As this old year draws to a close I have had many a discussion regarding the usefulness of New Years Resolutions. It seems most people I talk to have made them at one time or another, very few have stuck to them, and most of the time they seem to serve only as some guilt inducing reminder that you aren’t doing or bring what you want to be doing or being. I myself have made resolutions in the past, and this is what they tended to be:

  • lose ten pounds
  • win the lottery
  • lose twenty pounds
  • run a marathon
  • win the lottery
  • lose ten pounds

What occurred to me recently is not only are these “resolutions” asinine and boring, they really aren’t resolutions, they are just things that I want.

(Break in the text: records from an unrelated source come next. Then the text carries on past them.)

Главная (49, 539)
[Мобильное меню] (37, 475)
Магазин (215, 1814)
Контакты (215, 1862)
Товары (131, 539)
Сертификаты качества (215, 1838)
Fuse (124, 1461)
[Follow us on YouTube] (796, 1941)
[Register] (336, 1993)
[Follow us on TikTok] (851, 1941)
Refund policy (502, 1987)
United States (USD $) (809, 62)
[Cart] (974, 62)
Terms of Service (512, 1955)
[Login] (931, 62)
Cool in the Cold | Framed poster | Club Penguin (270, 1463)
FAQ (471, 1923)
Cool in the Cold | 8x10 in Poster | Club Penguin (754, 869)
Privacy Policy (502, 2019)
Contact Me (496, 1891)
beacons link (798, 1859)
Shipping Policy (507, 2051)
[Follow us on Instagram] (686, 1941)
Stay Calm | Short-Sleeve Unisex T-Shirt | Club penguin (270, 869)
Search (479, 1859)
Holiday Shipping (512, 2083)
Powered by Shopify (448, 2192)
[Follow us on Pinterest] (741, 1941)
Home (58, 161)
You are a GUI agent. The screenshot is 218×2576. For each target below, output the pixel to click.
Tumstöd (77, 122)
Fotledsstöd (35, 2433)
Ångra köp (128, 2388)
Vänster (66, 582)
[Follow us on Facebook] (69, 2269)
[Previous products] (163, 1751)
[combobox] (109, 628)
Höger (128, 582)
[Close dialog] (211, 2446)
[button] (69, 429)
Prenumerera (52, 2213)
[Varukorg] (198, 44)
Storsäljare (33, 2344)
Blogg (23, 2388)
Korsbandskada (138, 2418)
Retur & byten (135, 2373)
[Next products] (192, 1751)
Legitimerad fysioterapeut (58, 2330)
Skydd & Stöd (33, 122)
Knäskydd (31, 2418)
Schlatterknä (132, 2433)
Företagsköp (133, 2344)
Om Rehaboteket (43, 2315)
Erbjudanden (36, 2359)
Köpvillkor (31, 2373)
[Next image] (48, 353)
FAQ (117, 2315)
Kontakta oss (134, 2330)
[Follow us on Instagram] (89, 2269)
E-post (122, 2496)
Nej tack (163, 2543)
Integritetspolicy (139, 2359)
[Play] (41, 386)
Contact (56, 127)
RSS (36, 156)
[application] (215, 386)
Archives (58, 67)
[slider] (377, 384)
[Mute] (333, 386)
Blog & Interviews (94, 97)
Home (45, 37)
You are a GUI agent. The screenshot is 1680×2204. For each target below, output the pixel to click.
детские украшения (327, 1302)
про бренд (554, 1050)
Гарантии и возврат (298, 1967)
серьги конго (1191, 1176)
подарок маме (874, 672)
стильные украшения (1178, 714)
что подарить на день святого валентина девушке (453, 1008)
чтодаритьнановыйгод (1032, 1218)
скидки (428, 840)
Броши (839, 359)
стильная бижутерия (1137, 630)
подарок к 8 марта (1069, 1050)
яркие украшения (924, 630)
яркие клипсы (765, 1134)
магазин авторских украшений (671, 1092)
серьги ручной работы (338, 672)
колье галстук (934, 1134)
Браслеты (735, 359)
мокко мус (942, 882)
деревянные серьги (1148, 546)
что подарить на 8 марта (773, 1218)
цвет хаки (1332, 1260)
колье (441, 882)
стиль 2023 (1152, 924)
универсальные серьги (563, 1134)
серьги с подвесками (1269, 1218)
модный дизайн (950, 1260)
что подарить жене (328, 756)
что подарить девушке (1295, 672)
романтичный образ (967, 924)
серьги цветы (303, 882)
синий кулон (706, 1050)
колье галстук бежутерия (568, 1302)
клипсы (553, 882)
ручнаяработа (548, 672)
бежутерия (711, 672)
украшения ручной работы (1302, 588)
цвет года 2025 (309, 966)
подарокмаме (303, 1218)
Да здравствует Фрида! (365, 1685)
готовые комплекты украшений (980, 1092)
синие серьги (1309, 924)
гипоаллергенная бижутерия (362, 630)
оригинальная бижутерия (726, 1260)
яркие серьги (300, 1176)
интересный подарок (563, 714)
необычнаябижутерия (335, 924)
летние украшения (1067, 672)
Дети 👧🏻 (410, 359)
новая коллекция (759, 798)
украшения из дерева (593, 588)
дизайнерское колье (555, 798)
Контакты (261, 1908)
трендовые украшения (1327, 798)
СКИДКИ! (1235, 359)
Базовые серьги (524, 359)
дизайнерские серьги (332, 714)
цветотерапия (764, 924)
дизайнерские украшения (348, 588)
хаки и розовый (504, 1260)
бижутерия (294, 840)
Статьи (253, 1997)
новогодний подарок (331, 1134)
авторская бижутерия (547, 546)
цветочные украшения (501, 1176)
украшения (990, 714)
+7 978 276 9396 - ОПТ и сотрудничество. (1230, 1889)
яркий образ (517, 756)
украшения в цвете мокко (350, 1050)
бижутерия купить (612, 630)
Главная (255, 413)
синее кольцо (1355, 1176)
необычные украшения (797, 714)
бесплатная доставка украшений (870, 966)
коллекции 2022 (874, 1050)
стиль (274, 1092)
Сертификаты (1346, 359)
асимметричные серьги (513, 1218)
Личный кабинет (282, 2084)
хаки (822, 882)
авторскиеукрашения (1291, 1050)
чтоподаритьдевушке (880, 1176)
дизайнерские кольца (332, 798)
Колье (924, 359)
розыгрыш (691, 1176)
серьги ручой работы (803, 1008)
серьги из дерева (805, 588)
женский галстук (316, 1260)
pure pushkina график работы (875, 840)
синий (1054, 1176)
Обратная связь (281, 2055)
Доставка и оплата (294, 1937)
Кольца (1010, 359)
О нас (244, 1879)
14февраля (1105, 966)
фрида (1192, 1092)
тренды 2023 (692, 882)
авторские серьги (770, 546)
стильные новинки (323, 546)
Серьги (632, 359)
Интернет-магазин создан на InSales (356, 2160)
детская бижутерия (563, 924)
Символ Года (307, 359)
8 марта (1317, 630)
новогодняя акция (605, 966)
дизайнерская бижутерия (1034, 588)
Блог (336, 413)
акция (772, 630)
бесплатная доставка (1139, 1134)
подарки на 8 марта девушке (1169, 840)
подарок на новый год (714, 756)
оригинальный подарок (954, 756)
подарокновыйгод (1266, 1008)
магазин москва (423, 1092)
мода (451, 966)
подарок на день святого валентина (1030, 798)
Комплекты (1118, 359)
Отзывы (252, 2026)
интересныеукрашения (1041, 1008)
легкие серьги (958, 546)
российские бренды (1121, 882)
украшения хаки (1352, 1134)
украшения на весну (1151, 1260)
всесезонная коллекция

What a waste of a resolution, none of these things will make me a better person or will change the world or my sense of being, nor will they even advance my wellness..losing ten pounds does not necessarily mean you are healthier.

Today was a beautiful day, the sun was out and the temperature was downright balmy after the cold snap and ensuing blizzard we all weathered immediatly following the Christmas holiday. Izzie and I were out in the snow, rolling giant snowballs, making snow-women with lopsided snow-breasts, shoveling the driveway, chatting with the neighbors, when it occurred to me that this was my intention for the New Year; to have more moments just like that. What if we all did that? What if we stopped the mad rushing of our brains and our bodies and savored those moments until they extended into an entire intentioned life?

So here are my intentions, some more structured than others, and in order of importance:

  • be fearless

You can keep looking for more of them, you won’t find any. The thing is…I had a much longer list and it involved things like doing a vegan challenge, practicing yoga every day, being conscious of my words and actions, scheduling regular time to write, and doing things not out of obligation but out of love. Then I looked at that list and realized that the root of all of those intentions, the thing holding me back from all of them? It’s me. It’s my own fear, my own restriction, my own JUNK getting in the way of my happy well intentioned life.

So my intention for 2011 is to be fearless, to drop it all and just see what happens, and what it looks like on the other side.